Dzisiaj druga licytacja działek 6 arów na które byłem napalony, ale liczyłem na cenę max 200k netto, a dzisiaj jadę z nastawieniem, że będzie trzeba wyłożyć 250 netto minimum xD I się zastanawiam, bo w mojej okolicy nad zalewem (bliżej wody niż tutaj gdzie jadę, ale mniej prestiżowo i nie ma lasu dookoła) jest działka za okolice 180, ale 16 arów i w MPZP pod bliźniaka, mam taką rozkminę czy nie lepiej kupić ją i za te kolejne 70-80k już ogarniać budowę, prawda jest taka, że mam też działkę przy wodzie, a dokładając tą kwotę VATU to ogarnę jeszcze fundament pod bliźniaka.

#nieruchomosci #ksiegowosc #podatki #pytanie #pytaniedoeksperta #budowadomu #budowlanka
  • 7
  • 0
@Maxior99: Właśnie zacząłem dostrzegać, że jest w Polsce grupa ludzi, która nie ma co robić z pieniędzmi, więc kupuje wszystko jak leci. Tylko jestem zdziwiony tym, że pchają się w drobnicę (no bo jak inaczej nazwać działkę 2,5 ara?), a nie pchają się w grubsze tematy.

Czyli co, jeśli nie pyknie dzisiaj temat działek na które jadę, to się nie zastanawiać i kupować działkę pod budowę bliźniaków? Ogarnę działkę + pozwolenia
@Euph0:

trzeba około 10 lat przy zalożeniu, że sam jeździsz i sprzątasz po typach z bookinga, jeśli ktoś ma tam jeździć i Ci to ogarniać, to wyjdzie jeszcze dłużej.
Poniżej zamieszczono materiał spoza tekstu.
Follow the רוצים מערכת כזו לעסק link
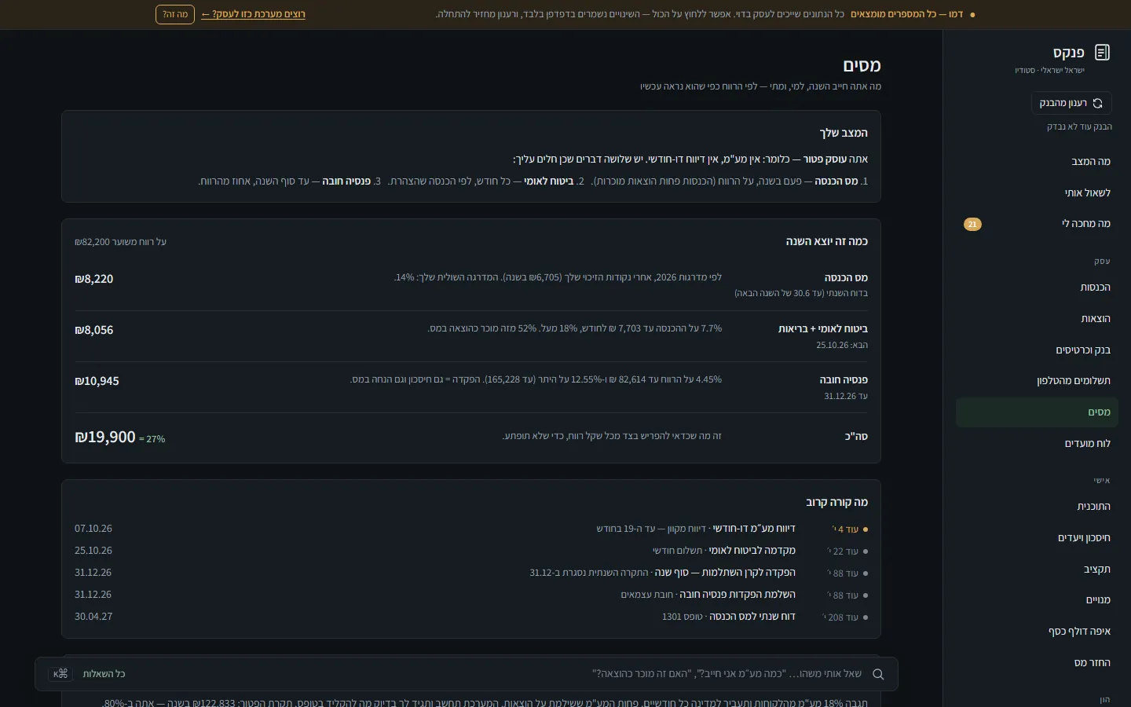1131x707 pixels. pos(253,14)
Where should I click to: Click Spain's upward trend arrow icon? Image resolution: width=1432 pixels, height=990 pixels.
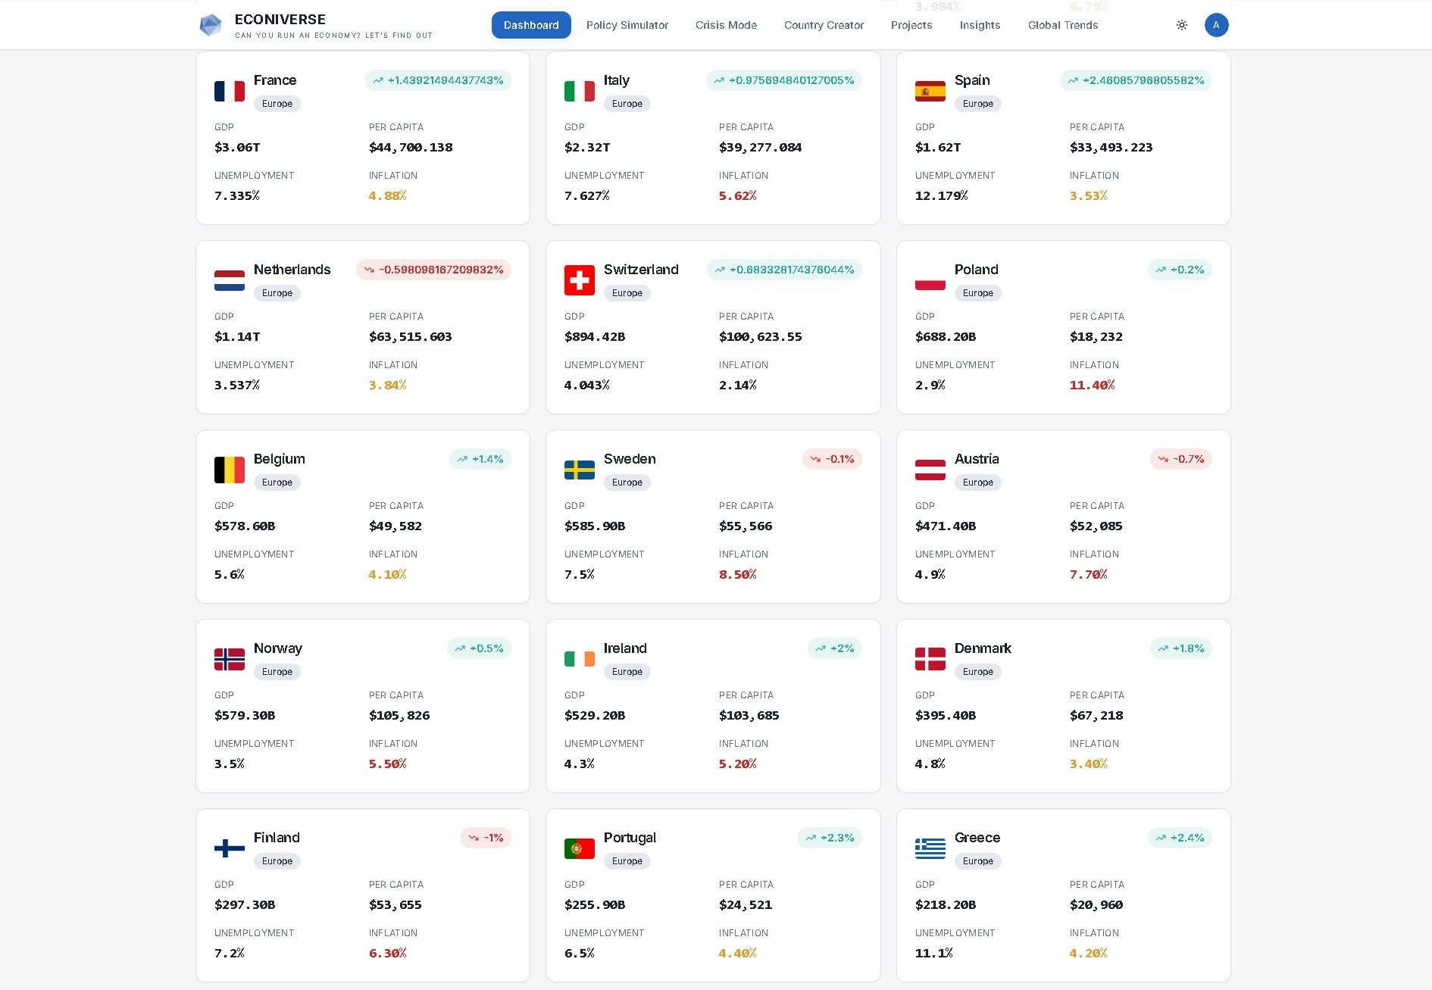tap(1074, 80)

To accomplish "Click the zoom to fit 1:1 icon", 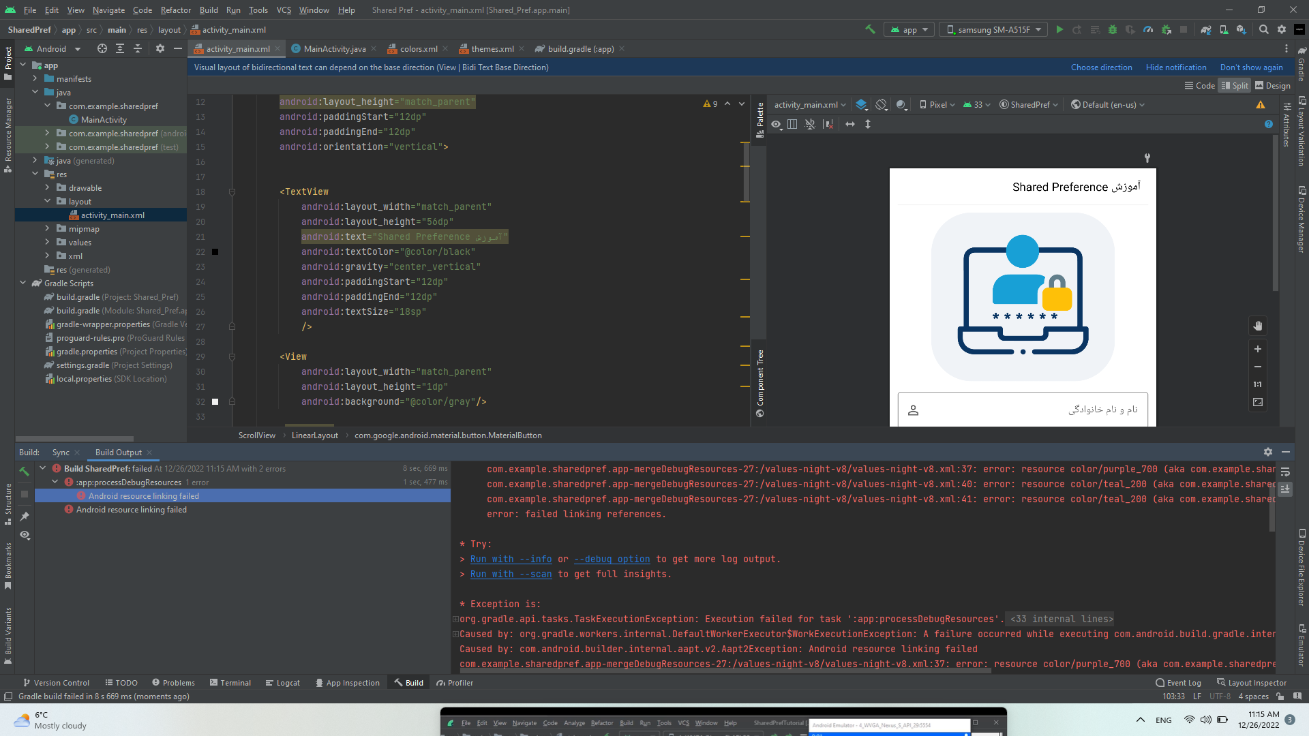I will click(x=1257, y=384).
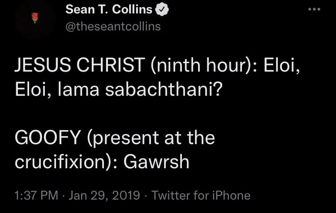This screenshot has height=213, width=336.
Task: Click the Jan 29, 2019 date
Action: [x=106, y=196]
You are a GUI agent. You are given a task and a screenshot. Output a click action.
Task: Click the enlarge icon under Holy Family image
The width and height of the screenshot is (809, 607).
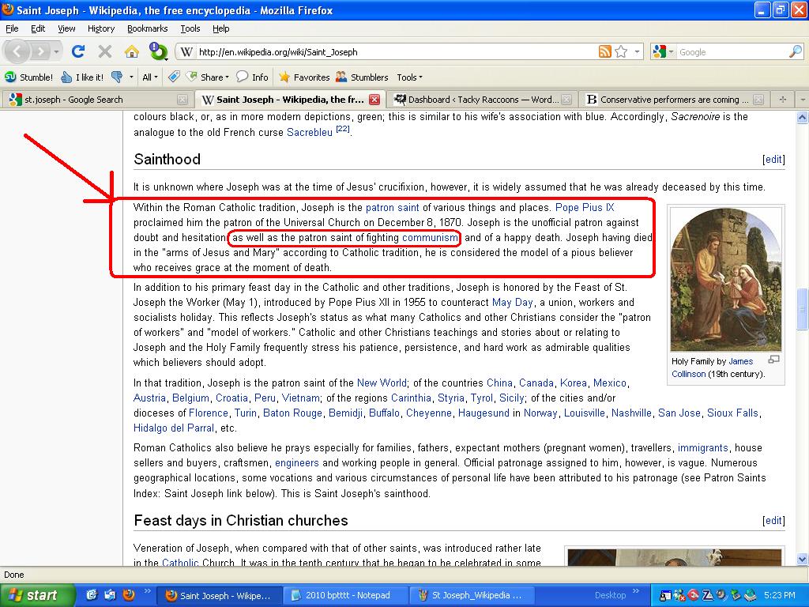(773, 360)
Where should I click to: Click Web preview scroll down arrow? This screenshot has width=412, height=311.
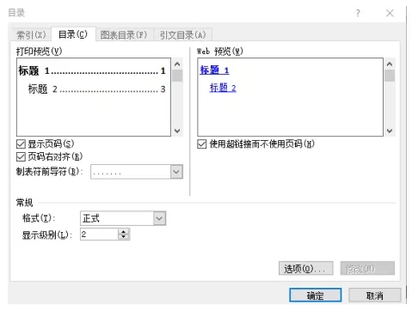pos(390,131)
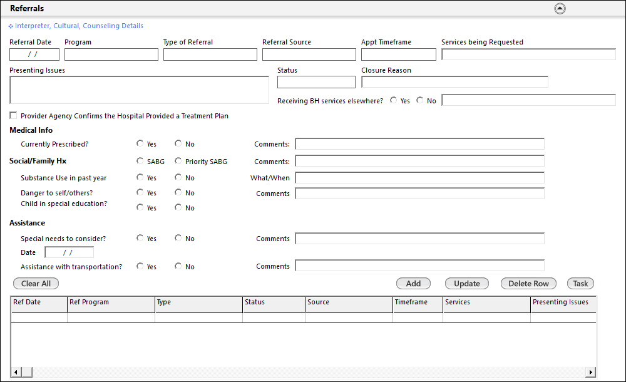
Task: Sort by the Ref Program column header
Action: coord(111,302)
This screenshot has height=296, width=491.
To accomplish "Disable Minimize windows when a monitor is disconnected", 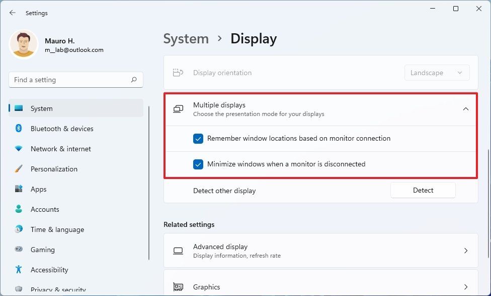I will (x=198, y=164).
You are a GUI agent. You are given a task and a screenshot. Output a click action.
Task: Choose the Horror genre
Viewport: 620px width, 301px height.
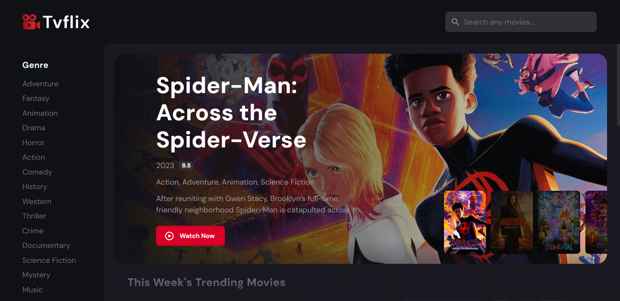click(33, 143)
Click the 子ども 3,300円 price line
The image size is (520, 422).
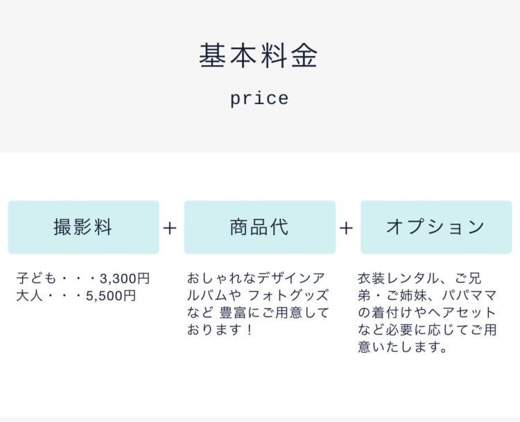click(x=83, y=278)
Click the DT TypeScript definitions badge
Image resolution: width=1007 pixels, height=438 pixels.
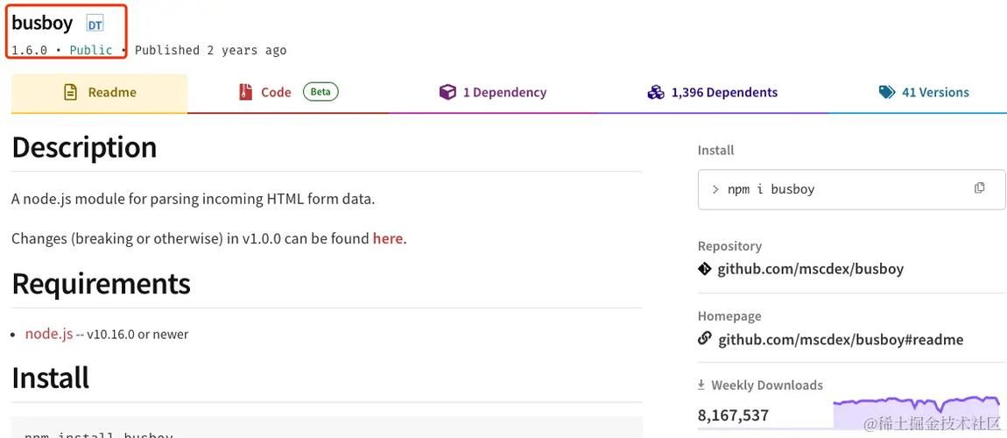pos(95,25)
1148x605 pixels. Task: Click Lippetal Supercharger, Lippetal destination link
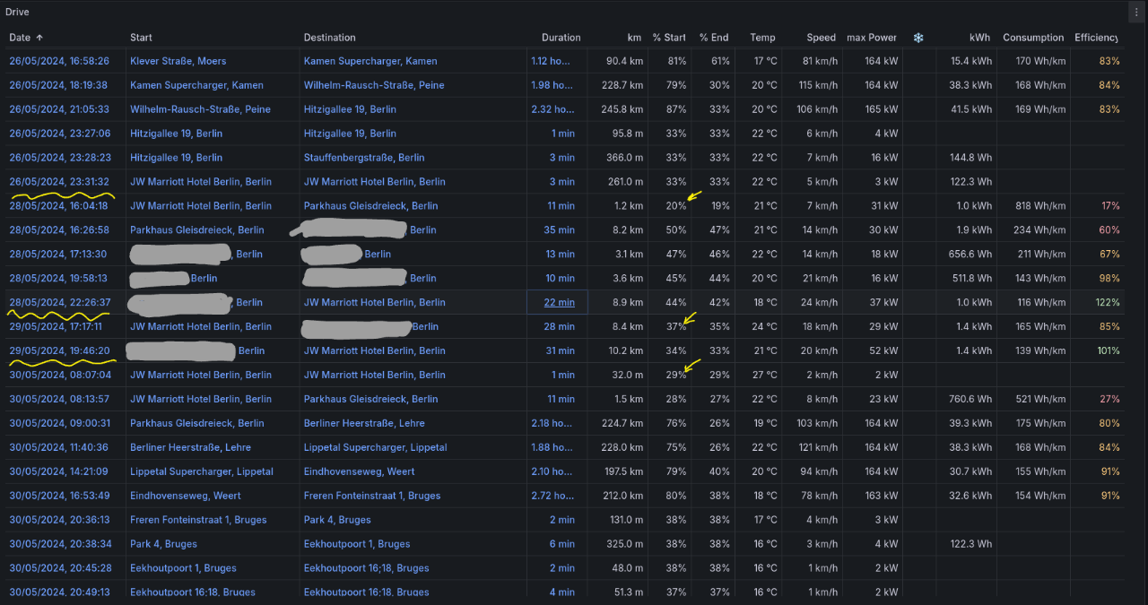point(375,447)
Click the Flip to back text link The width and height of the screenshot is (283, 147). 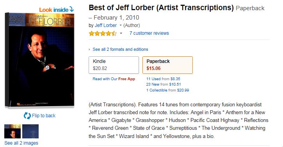coord(44,116)
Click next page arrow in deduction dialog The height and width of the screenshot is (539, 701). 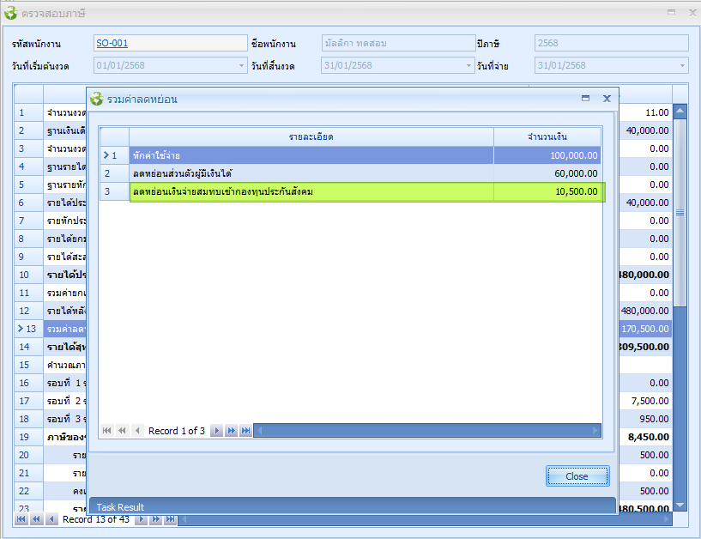(x=231, y=431)
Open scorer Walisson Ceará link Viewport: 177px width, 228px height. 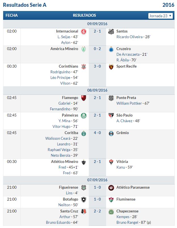point(58,138)
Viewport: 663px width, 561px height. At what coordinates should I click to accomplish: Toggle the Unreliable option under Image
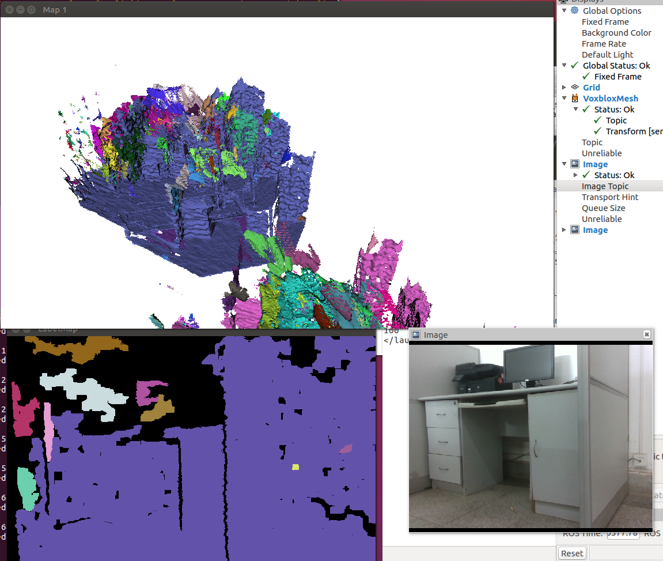pyautogui.click(x=601, y=219)

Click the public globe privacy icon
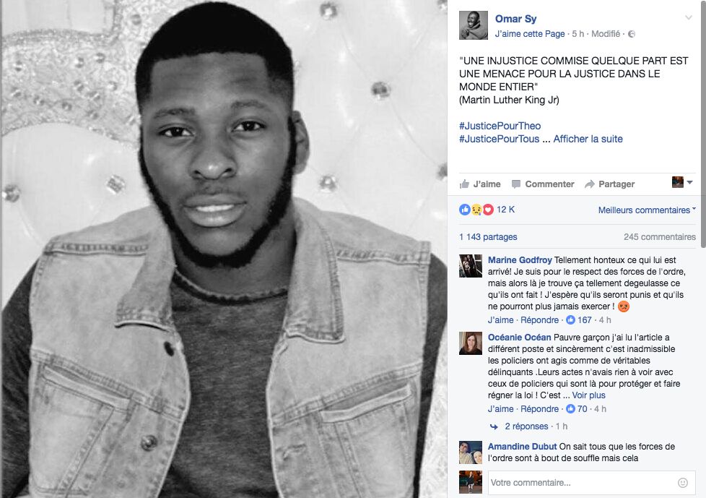tap(632, 34)
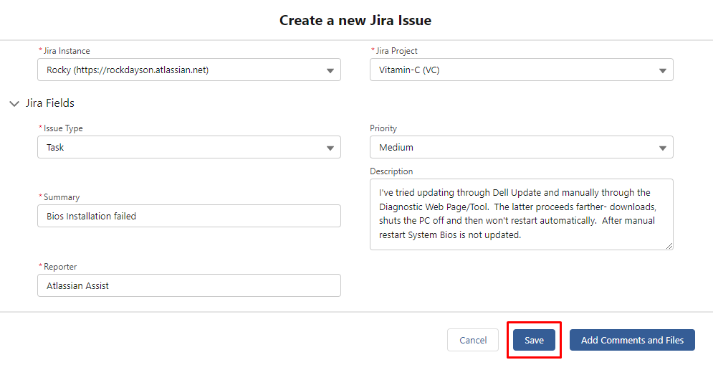
Task: Click the Save button
Action: (535, 340)
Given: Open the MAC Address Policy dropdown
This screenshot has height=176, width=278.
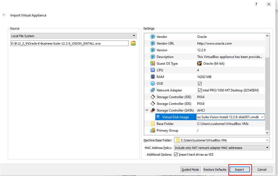Looking at the screenshot, I should pyautogui.click(x=222, y=148).
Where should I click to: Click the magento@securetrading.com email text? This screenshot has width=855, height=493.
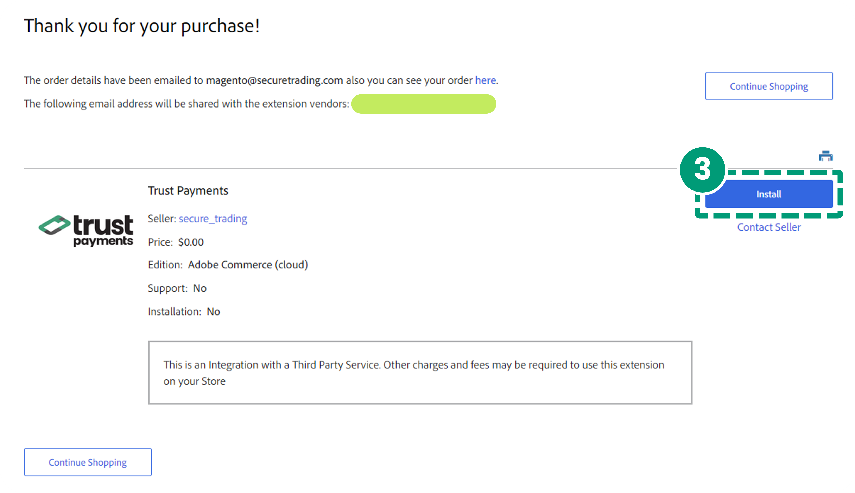coord(274,80)
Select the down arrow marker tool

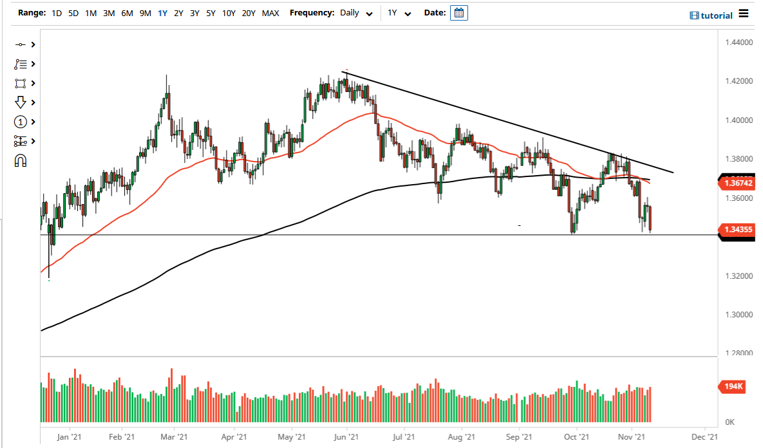tap(19, 102)
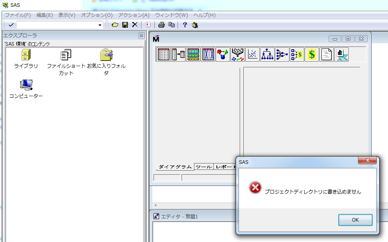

No i w czym problem? Po 10 latach będziesz miał 160k + działeczkę wartą 2 razy tyle
@Euph0: Z innych propozycji można by dodać możliwość prania brudnych pieniędzy. Kupujesz działkę za czyste pieniądze, budujesz dom za częściowo brudne pieniądze, potem wynajmujesz i dalej obracasz brudnymi pieniędzmi.
@Euph0: sam niedawno interesowałem się tematem działek położonych blisko jeziora, albo z dostępem do linii brzegowej. O ile na mazurach faktycznie ceny #!$%@?ło, to w innych lokalizacjach spokojnie można znaleźć takie działki w cenie okolo 100 zł za m2. A nawet taniej.
  • 1
@Dzieciok: @inko-gnito Cena działek dzisiaj osiągnęła na przetargu 750zł brutto za m2. Bez dostępu do wody. Jezioro Turawskie, woj. Opolskie, więc żadna metropolia. Nie ma to w zasadzie nic wspólnego z realiami rynkowymi, dlatego jestem w szoku ( ͡° ͜ʖ ͡°)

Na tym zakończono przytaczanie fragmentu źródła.